American fantasy author

Peg Kerr (born 28 April of undisclosed year) is an American fantasy author.

== Biography ==

She was born in a suburb of Chicago and moved to Minnesota to attend St. Olaf College. She received an M.A. in English Literature in 1990, specializing in speculative fiction. She lives with her two daughters in Minneapolis; she and her daughters are students of the martial arts. Her husband, Robert F. Ihinger, died in 2018.

Kerr has been publishing short fiction since 1987 and attended the Clarion Workshop in 1988; her stories have been published in Tales of the Unanticipated, Amazing Stories, Weird Tales, The Magazine of Fantasy and Science Fiction and several anthologies.

Kerr's first novel Emerald House Rising was published in 1997 by Warner Aspect, and received praise for the degree of care and detail with which it treated the subjects of jewelry crafting and gemcutting, as well as the unusual sociology she constructed around them.

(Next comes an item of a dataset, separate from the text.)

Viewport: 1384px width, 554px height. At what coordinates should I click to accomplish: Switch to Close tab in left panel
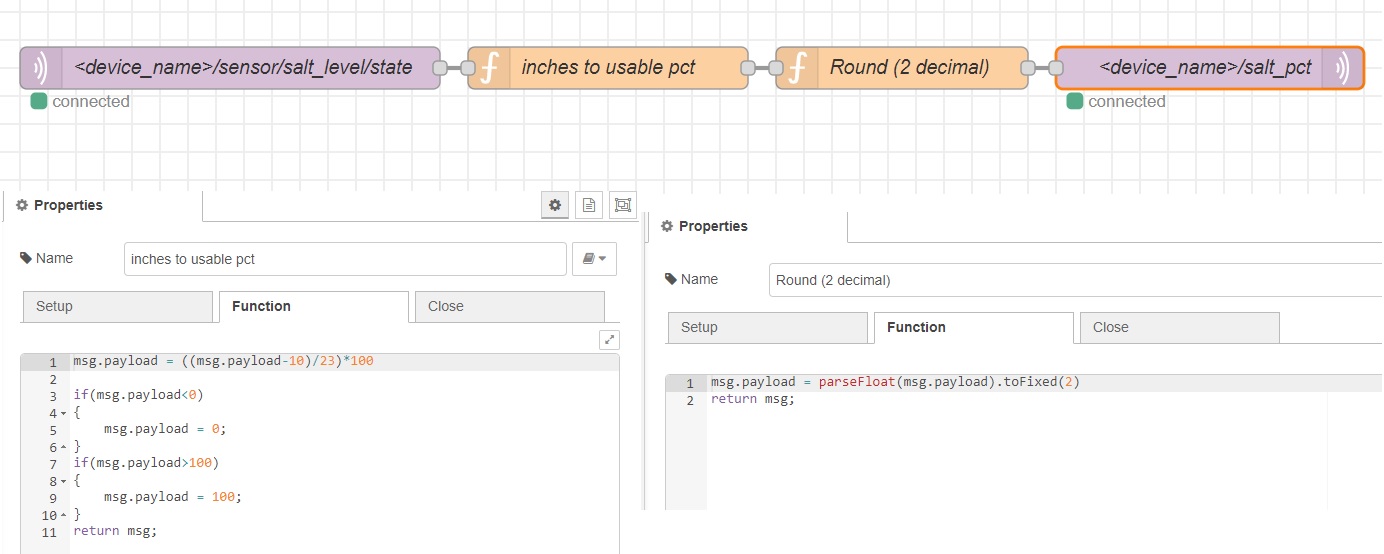(x=509, y=306)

Her second novel The Wild Swans, based in part on Hans Christian Andersen's classic fairy tale The Wild Swans, was published in 1999. It was praised by many notable figures in the genre, including Lois McMaster Bujold and Jane Yolen, and was nominated for a Mythopoeic Fantasy Award for Adult Literature as well. Charles de Lint placed it "among the very best contemporary retellings of fairy tales, those that retain the old charm and magic of the original, but use the classic material to illuminate elements of our life in the real world."